The terms of the mosque debate vary widely: in the United States, mosque projects often meet practical objections, to do with “zoning”, water supplies or parking, but they are usually overcome, helped by a legal system that protects all faiths. In southern European countries like Spain and Italy—where attachment to Catholic symbolism is strong—people are much blunter about expressing their objections in cultural terms: this is a Christian land, and mosques have no place here.
In Rome, on August 21st, police halted work at a site on the Esquiline hill, in an area with a high immigrant population. The sponsors of a planned mosque there were found to have begun work without seeking permission from the local authority. The new building was to have gone up just a few metres from a Catholic church; for some, that was the most important point.

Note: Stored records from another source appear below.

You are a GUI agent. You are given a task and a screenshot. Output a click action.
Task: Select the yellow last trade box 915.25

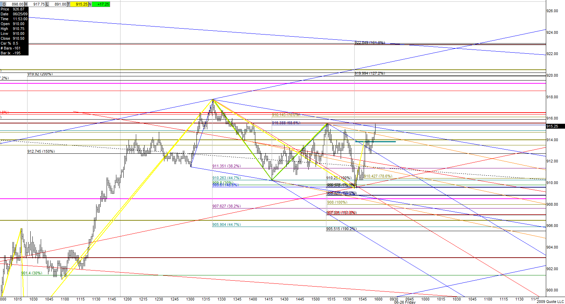(x=79, y=4)
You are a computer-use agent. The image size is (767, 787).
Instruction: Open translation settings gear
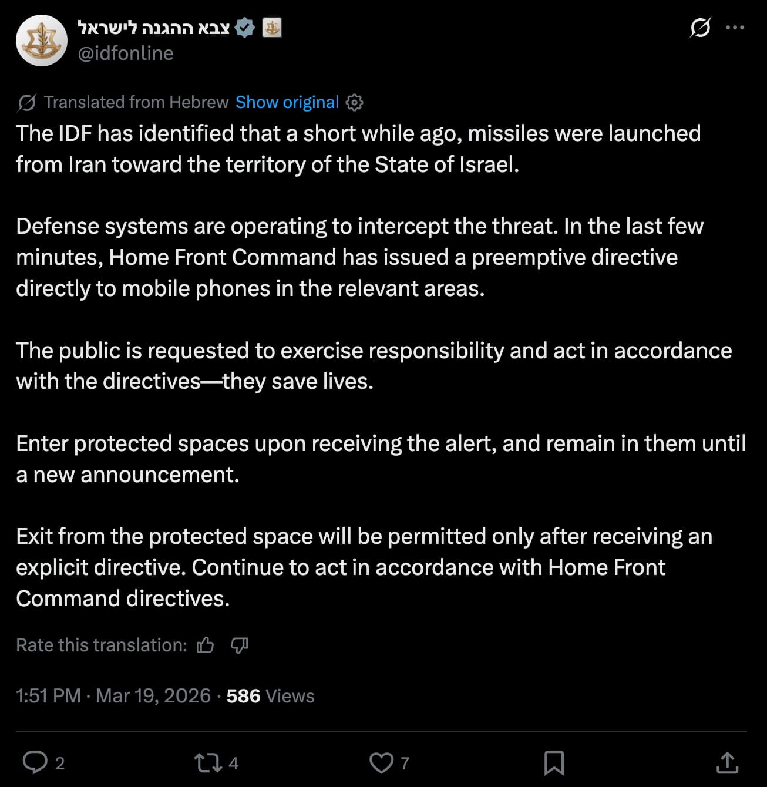click(354, 103)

A spokesman for a new far-right movement, La Destra, called it “an insult to Christian culture”.
Reza Aslan, a Californian writer on Islam, says that to his American eyes the intensity of openly “Islamophobic” opposition to mosques in parts of Europe, especially the south, is a shock. “It's as though some Europeans are confused about their identity and are now trying to construct one in opposition to Islam.”
But California is itself no paradise for Muslims: a mosque near San Francisco has just been burned down. Christina Abraham, a civil-rights lawyer in Chicago, says mosque builders around her city often have to work twice as hard as other religious groups to get the necessary permits, even though they do eventually get their way. One mosque in the Chicago area faced an apparently malicious regulation which banned parking for three hours on Friday afternoons—the time when worshippers were arriving. Lawyers successfully challenged the rule, on grounds of religious discrimination.
In some European countries—like Germany—the atmosphere faced by would-be mosque builders varies a lot, even within cities. Berlin is one example. In the western district of Kreuzberg, Turkish migrants and their prayers have been part of the scene for decades. But in the capital's east, local residents and politicians from the far-right NPD party are leading loud protests against the building of the first mosque in the ex-communist part of the city. In Munich, meanwhile, the conservative government of Bavaria is locked in battle with the centre-left dominated city hall over the plan for a new mosque. For now, the conservative opponents seem to be winning; a local court has called the current plan incompatible with the surroundings.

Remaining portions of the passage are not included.